* **Exercise description**:
Below are some entries; state how many of their lines include the word "button" and give no more than that number.

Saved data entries
=-=-=-=-=
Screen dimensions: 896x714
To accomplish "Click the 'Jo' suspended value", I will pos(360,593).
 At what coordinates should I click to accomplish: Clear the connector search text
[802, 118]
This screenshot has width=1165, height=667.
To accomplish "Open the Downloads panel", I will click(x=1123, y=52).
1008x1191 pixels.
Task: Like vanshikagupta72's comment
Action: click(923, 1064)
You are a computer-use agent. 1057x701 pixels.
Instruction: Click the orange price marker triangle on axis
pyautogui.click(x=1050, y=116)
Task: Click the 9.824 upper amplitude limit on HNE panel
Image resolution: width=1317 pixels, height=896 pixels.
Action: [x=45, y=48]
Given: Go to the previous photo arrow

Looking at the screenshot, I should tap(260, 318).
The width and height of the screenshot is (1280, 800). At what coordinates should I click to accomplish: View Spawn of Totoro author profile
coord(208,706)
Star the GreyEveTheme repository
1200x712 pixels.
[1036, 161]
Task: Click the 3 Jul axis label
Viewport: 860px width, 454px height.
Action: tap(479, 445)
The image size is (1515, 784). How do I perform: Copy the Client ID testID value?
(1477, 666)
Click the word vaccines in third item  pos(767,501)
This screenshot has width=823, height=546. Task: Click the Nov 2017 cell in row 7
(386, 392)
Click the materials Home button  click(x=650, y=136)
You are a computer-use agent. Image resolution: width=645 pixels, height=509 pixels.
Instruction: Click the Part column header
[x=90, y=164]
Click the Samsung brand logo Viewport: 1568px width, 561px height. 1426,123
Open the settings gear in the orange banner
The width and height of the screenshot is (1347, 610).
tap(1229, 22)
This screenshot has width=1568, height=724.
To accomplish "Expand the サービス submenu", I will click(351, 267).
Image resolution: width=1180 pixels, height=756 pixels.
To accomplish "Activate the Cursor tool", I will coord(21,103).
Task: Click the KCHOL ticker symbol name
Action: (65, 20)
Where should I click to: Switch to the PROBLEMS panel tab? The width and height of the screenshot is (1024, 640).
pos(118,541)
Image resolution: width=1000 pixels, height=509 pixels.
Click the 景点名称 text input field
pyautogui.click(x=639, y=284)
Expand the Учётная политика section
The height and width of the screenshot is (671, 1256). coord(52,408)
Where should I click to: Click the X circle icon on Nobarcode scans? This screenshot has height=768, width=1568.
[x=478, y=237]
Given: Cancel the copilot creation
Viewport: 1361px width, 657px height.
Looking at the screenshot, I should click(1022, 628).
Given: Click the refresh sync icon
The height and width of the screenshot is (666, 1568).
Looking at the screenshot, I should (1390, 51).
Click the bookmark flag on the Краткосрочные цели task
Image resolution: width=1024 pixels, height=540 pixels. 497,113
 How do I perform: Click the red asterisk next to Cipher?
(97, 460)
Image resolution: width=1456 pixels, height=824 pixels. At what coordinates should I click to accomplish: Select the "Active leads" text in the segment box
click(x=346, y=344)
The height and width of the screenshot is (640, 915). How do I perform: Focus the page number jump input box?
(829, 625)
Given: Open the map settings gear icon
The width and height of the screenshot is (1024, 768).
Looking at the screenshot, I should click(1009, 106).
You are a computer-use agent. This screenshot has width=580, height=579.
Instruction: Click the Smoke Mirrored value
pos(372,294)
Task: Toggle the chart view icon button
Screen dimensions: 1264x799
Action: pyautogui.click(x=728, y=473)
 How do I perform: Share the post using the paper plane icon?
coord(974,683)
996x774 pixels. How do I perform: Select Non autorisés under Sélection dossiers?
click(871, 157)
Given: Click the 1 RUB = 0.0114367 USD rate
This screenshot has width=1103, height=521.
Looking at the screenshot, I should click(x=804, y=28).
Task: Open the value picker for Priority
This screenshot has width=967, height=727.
=-=-=-=-=
* **Solution for this task**:
2